Velcade Retreatment Safe, Effective for Relapsed Myeloma

March 1, 2007

Repeated treatments with bortezomib (Velcade) for relapsed multiple myeloma are safe and effective, and are not associated with new or cumulative toxicities

ORLANDO—Repeated treatments with bortezomib (Velcade) for relapsed multiple myeloma are safe and effective, and are not associated with new or cumulative toxicities, according to posters presented at the 48th Annual Meeting of the American Society of Hematology.

"The efficacy and safety of single-agent bortezomib in relapsed multiple myeloma are well established. It is reassuring to know that using bortezomib again in this setting is also safe and effective, and can improve disease outcomes even in patients who did not respond to their first treatment of Velcade," said Roy Beveridge, MD, of Inova Fairfax Hospital, Falls Church, Virginia.

Dr.

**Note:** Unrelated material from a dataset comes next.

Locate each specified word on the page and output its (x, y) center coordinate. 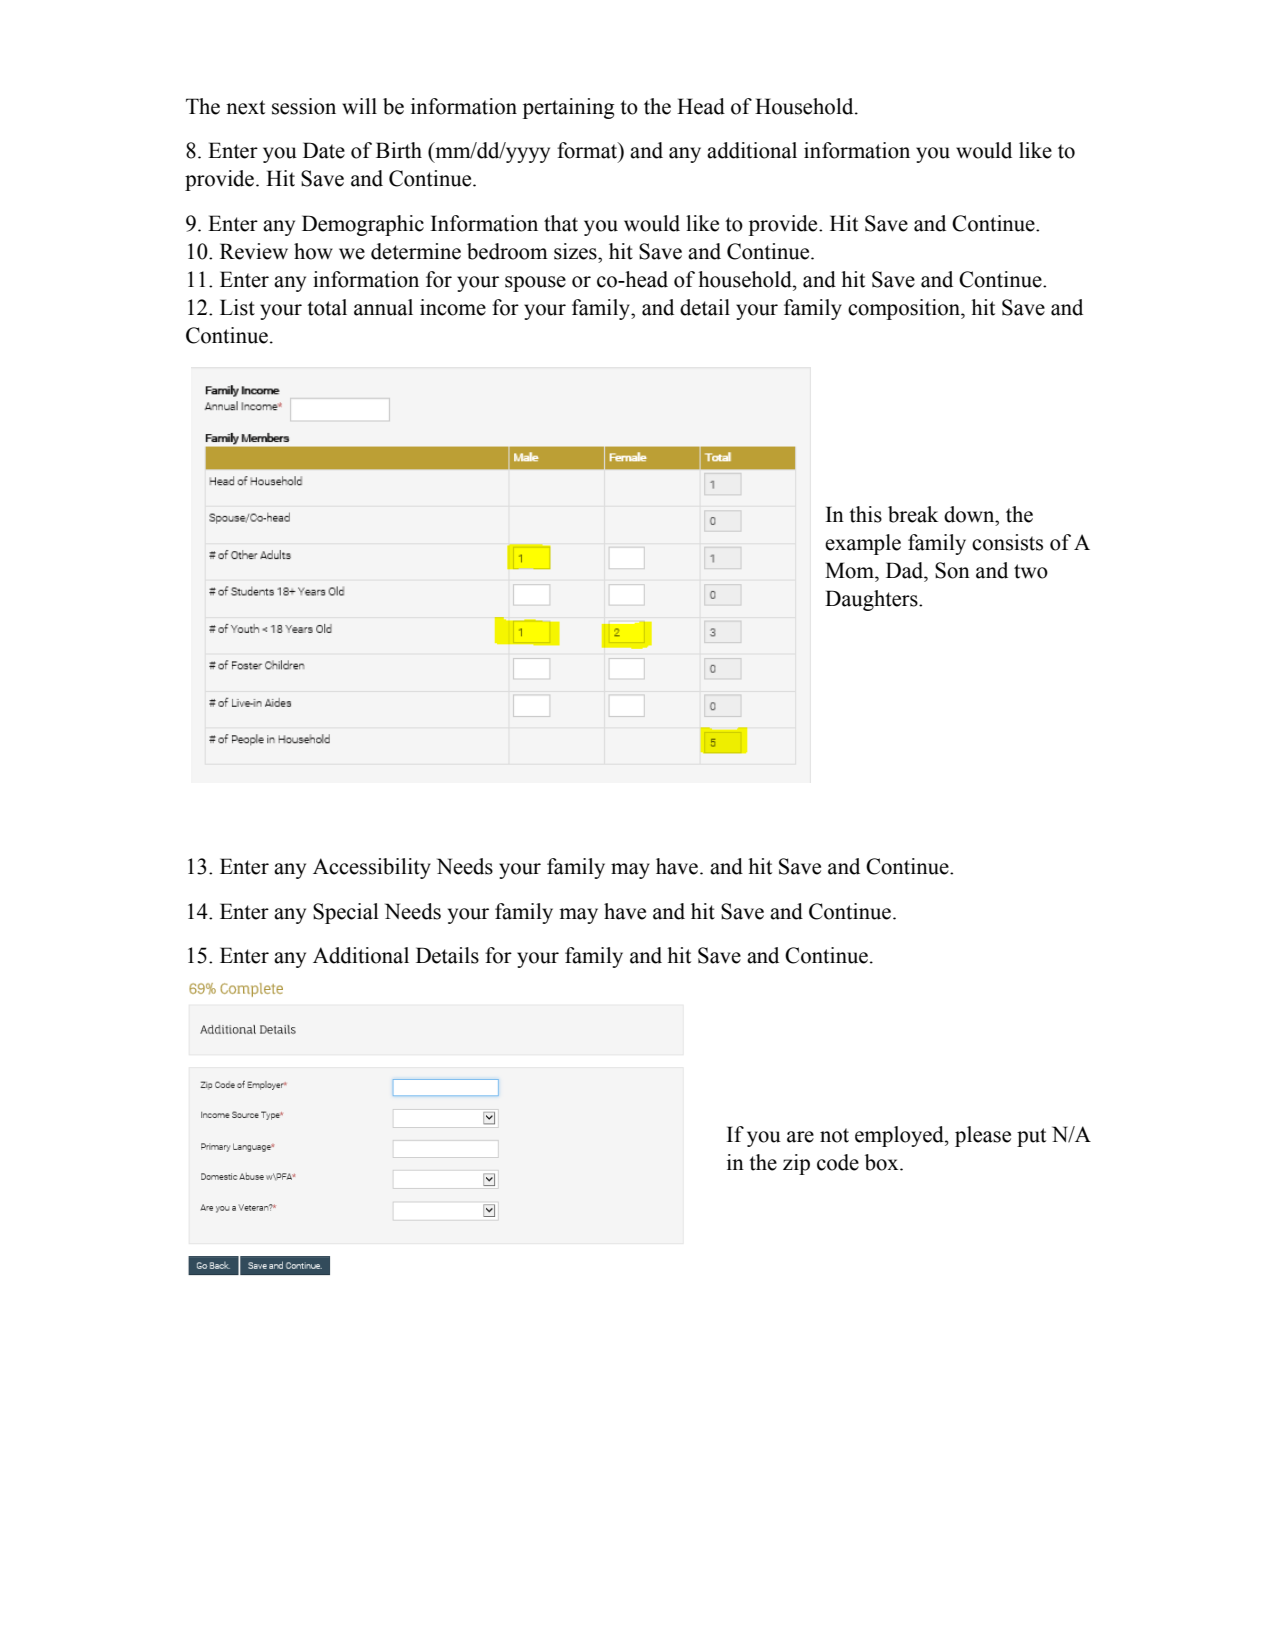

Beveridge and lead author Therese M. Conner, PhD, of US Oncology, Houston, presented the results of an observational, retrospective analysis of 94 relapsed multiple myeloma patients who were identified from the US Oncology database (abstract 3531). The patients had received at least two bortezomib-based treatments between May 2003 and November 2005, and there was a gap of at least 60 days between each treatment.

During their first treatment, the patients received a median of 16 doses of bortezomib and in their second treatment, a median of 12 doses. The median time between the first and second bortezomib treatment was 5 months (range, 2 to 17 months). Of note, two patients in each treatment period received more than 60 bortezomib doses. The majority (55%) received single-agent bortezomib without intervening therapies between their first and second bortezomib treatment.

In response to initial therapy, 57% of patients achieved a partial response or better. When these patients were treated again with bortezomib, 32% achieved at least a partial response. Of all patients in the analysis, an overall response rate of 20% was achieved with retreatment, regardless of their initial response.

The most common toxicities were neuropathy and thrombocytopenia. Interestingly, noted the investigators, discontinuation of treatment due to neuropathy decreased from 17% on initial treatment to 5% on retreatment.

Patients From Three Studies

In another retrospective analysis of bortezomib retreatment for patients with relapsed multiple myeloma, Jeffrey Lee Wolf, MD, Alta Bates Comprehensive Cancer Center, Berkeley, California, and colleagues reported similar results suggesting that repeated treatment may prolong disease control, even when patients have failed to respond to initial bortezomib treatment (abstract 3532).

They reviewed the records of 22 patients from the SUMMIT, CREST, and APEX registration studies who received retreatment with bortezomib off protocol. Prior to their initial bortezomib-based treatment, these patients had received a median of 3.5 therapies; initial bortezomib produced an overall response rate of 68%. For retreatment, patients received bortezomib for a median of 3.8 months in 5.5 cycles. Most received bortezomib in combination with one or more other agents or radiation therapy.

Of the 15 patients who responded to initial bortezomib, 9 (60%) responded to retreatment. Of the 7 patients who did not respond to their first bortezomib treatment, 2 (29%) responded to retreatment. This was likely due to either longer treatment or the addition of a second agent, Dr. Wolf reported.

No patients required a dose reduction due to peripheral neuropathy during retreatment, compared with four patients who required a dose reduction during their initial treatment. "If the patient had significant neuropathy on initial bortezomib treatment," he said, "we dose reduced for retreatment and hence had fewer occasions when we had to dose reduce further or stop therapy."

Terminating therapy because of toxicity was similar during initial and retreatment phases. Three patients required hospitalization for toxicity during their initial treatment with bortezomib, but no patients needed to be hospitalized during retreatment.

"Velcade retreatment makes sense because initially, we usually don't treat to drug failure; combinations with Velcade are often synergistic; and with careful attention to dosing and dose adjustment, toxicities can be reduced the second time around," Dr. Wolf said.